> **Written instruction**: Copy the forum thread about dancing in RAK from "## wanderingsalsero (May" to "from on YouTube.", replacing "Dubai" with "Abu Dhabi".

# Salsa, Bachata, Kizomba in RAK?



## wanderingsalsero (May 7, 2013)

I'm a guy....just now arriving from Manila to work here in RAK. I'll probably be hanging around RAK a lot because I don't yet have my own transportation so I'm wondering if there's any Salsa, or Bachata, or perhaps even Casino Rueda going on here.

If there's not, I'd love to start a self-study/social group that could get together to socialize and practice different patterns. Or maybe we could get in our practice here in RAK during the week and then go into Dubai and hit the clubs as a group.

I used to teach these styles back in the US so I can teach up to a good intermediate level.... for free of course. I just love dancing. Plus, I have lots of great instructional videos I could share and there's also plenty of good videos we could learn from on YouTube. 

Dancing is pretty much the primary thing I do for fun...when I can find partners and spots to do it in. It would be great if we could find a hangout that would let up bring our own music on evenings during the week....or weekend.

> **Given information**:
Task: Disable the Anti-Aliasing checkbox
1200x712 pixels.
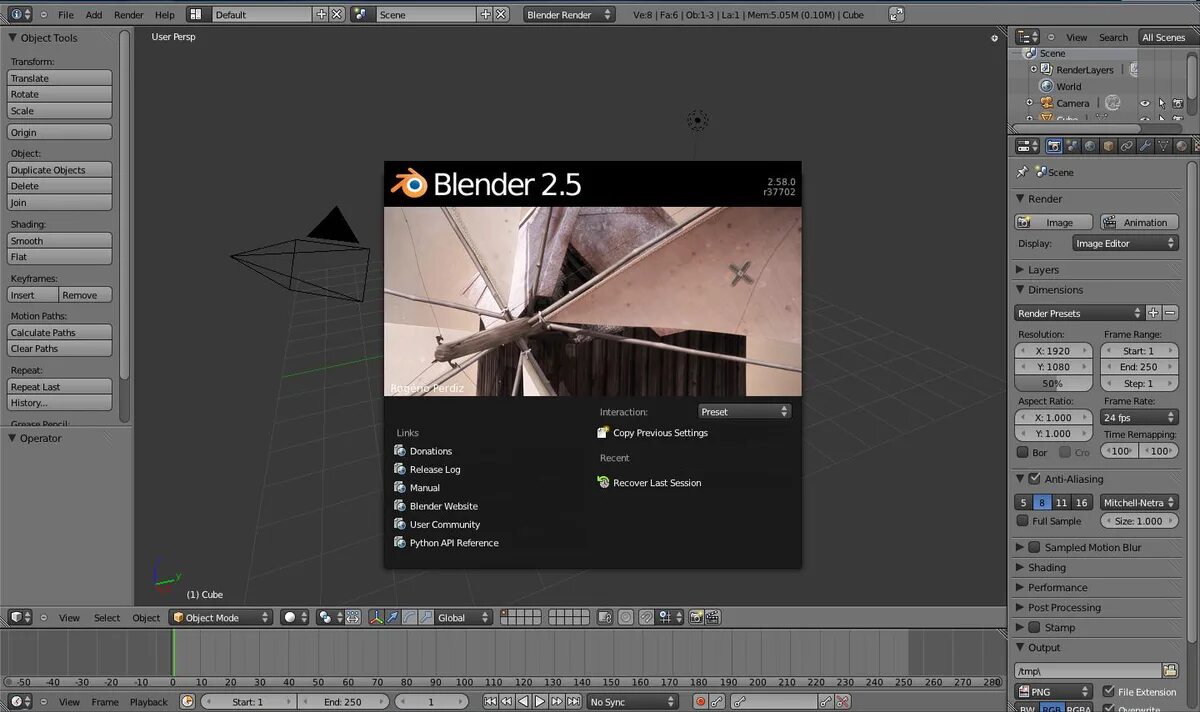Action: tap(1034, 479)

> **Final answer**:
## wanderingsalsero (May 7, 2013)

I'm a guy....just now arriving from Manila to work here in RAK. I'll probably be hanging around RAK a lot because I don't yet have my own transportation so I'm wondering if there's any Salsa, or Bachata, or perhaps even Casino Rueda going on here.

If there's not, I'd love to start a self-study/social group that could get together to socialize and practice different patterns. Or maybe we could get in our practice here in RAK during the week and then go into Abu Dhabi and hit the clubs as a group.

I used to teach these styles back in the US so I can teach up to a good intermediate level.... for free of course. I just love dancing. Plus, I have lots of great instructional videos I could share and there's also plenty of good videos we could learn from on YouTube.